• [PROBLEM TO WORK ON]
Rewrite the rows below, changing "coordinates" to "screen position" wherever it occurs and leaving everything else unchanged.
--- EXTRACTED RECORDS ---
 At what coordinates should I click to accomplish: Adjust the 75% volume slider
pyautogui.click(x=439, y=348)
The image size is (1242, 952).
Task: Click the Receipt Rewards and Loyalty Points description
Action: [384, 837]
---
• [ANSWER TO THE EXERCISE]
 At what screen position should I click to accomplish: Adjust the 75% volume slider
pyautogui.click(x=439, y=348)
The image size is (1242, 952).
Task: Click the Receipt Rewards and Loyalty Points description
Action: [384, 837]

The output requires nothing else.